__Document extract__.
....................
By Dan MacIntosh
If you asked the average movie fan about Alfred Hitchcock, he or she’d most likely associate him with Psycho—especially due to that familiar film’s famous shower scene—or, perhaps, The Birds. However, such associations would barely scratch the surface of this man’s illustrious and productive career. The master directed films for sixty years, and during that time attached his name to fifty films. The fact that a high percentage of these films were also critical favorites—many considered classics, even—speaks to the man’s unquestionable cinematic genius.
Those that wisely choose to attend the scheduled six Hitchcock films screening at Riverside’s Fox Theater through August 30, will not see blood running down the drain during that unforgettable Psycho scene, nor will they witness the nefarious flock of fowl from The Birds mercilessly attacking humans. But for those that haven’t yet explored Hitchcock’s vast catalogue of suspense films, will have a wonderful opportunity to do a little catch-up work. It will be so doggone entertaining, however, that it won’t feel like work at all.
This Hitchcock sextet retrospective primarily focuses on the filmmaker’s 50s work, as the only picture not released during that creative decade is 1941’s “Suspicion.”
There is good reason to recommend each and every one of these collected films, but two works in particular stand just slightly above the rest.
The Wrong Man, first and foremost, stands out from Hitchcock’s usual murder stories in that it was based on a real incident. Henry Fonda stars as a man falsely accused of a crime (hence the title), and this screenplay was inspired by a Life magazine article called “A Case of Identity.” Fonda, as the long suffering victim in this scenario, has never been better.
Secondly, Strangers on a Train plays with a very plausible murder plot: If two men agree to commit the other man’s murder, in a kind of criss-cross homicide plan, neither one would be immediate suspects in their respective cases, as neither actually one knew their victims. Juicy idea, right?
Rounding out the series there is Dial M for Murder, which stars the beautiful Grace Kelly and was filmed on one of Hitchcock’s most claustrophobic movie sets. For I Confess, Hitchcock cast Montgomery Clift as a Catholic priest, which was surely an artistic stretch for this fast living movie star. Suspicion stars one of Hitchcock’s favorite male leads, Cary Grant, in a story where Grant’s character acts quite suspiciously throughout. In fact, he’s so suspicious, his wife (played by Joan Fontaine) begins to believe he’s planning to kill her for insurance money. (This was long before almost every 48 Hours episode, by the way). With Stage Fright, Hitchcock brings the theater world onto the big screen for a story that stars the exotic Marlene Dietrich.
....................
__Record set__.
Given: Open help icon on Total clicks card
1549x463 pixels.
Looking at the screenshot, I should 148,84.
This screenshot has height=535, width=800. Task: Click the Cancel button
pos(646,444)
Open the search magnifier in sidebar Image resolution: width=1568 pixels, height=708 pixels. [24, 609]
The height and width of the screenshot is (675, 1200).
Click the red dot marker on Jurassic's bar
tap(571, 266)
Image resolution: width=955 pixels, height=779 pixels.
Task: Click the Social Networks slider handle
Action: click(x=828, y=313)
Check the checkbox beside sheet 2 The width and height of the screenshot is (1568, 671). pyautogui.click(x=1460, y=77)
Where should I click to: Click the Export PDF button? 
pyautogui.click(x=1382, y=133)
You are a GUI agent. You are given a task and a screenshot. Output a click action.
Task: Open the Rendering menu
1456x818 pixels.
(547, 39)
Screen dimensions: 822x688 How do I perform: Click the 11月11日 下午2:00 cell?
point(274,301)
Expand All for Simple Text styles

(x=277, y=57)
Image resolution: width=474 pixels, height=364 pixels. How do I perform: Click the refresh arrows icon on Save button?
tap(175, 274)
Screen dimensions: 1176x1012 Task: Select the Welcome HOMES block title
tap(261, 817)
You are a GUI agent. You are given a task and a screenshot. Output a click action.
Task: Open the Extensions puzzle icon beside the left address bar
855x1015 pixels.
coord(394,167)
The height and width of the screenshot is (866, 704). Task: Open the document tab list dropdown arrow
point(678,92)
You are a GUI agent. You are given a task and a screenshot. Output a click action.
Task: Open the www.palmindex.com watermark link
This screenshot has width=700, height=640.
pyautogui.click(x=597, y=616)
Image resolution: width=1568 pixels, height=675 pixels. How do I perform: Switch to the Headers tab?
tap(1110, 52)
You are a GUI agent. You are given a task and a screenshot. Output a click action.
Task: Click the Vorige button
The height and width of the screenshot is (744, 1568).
....................
__Exercises__.
A. In the records, write out again every line, starting with the line that contains "Check the checkbox" and going on through the line that contains "pyautogui.click(x=1382, y=133)", requests included. Multiply each coordinate in the answers by 2.6 and round to whole numbers, with halves rounded up.
B. Carry on the article about the Hitchcock retrospective at Riverside's Fox Theater from where it stops.
The records are unrelated to the Hitchcock retrospective article.

__Outputs in order__.
A.
Check the checkbox beside sheet 2 The width and height of the screenshot is (1568, 671). pyautogui.click(x=3796, y=200)
Where should I click to: Click the Export PDF button? 
pyautogui.click(x=3593, y=346)

B.
Summertime is now known as the movie season for big budget blockbusters. It seems as though the only rule followed during this period is ‘always bigger, always louder.’ Either something’s getting blown up, or a super hero (oftentimes wearing tights) is saving the day. Upping the score, many of these films have both super heroes and explosions. The trouble with such simplistic guidelines is that a lot of these movies end up appealing to the lowest common denominator. It’s almost as though, if a fourth grader doesn’t ‘get it,’ it doesn’t get made.
Movie fans that like to leave a little to the imagination are sometimes left out in the cold. Some of us don’t want or need everything spelled out, or spilled out like guts. Instead, some of us like to use our brains as well as our eyes when it comes to appreciating a move.
One big reason why Alfred Hitchcock movies are just as relevant and entertaining in 2013, as they were back in the 50s, is because this director knew how to tell a compelling story. Much like great novels from almost any era, Hitchcock’s stories are just as enjoyable now, as when they were first released. They make you ask questions like: What would I do if a stranger propositioned me with a murder plot while riding together on a train? Or how would I handle being falsely accused of a crime? Would I exhibit the same human dignity Henry Fonda displayed during The Wrong Man, or would I simply come unglued?
There are few films that live up to the description of timeless, but most of Hitchcock’s works belong in such an exclusive category. Expect to get less bang, but a whole lot more brain for your buck at Fox Theater’s Alfred Hitchcock retrospective.
Hitchcock Fridays Film Festival at Fox Riverside, 3801 Mission Inn Ave., Riverside. (951) 779-9800; www.foxriversidelive.com. Every Friday thru Aug 30, 7:30PM. Tickets $9; $6 for students or seniors w/ID. Reserved seating; call or come early.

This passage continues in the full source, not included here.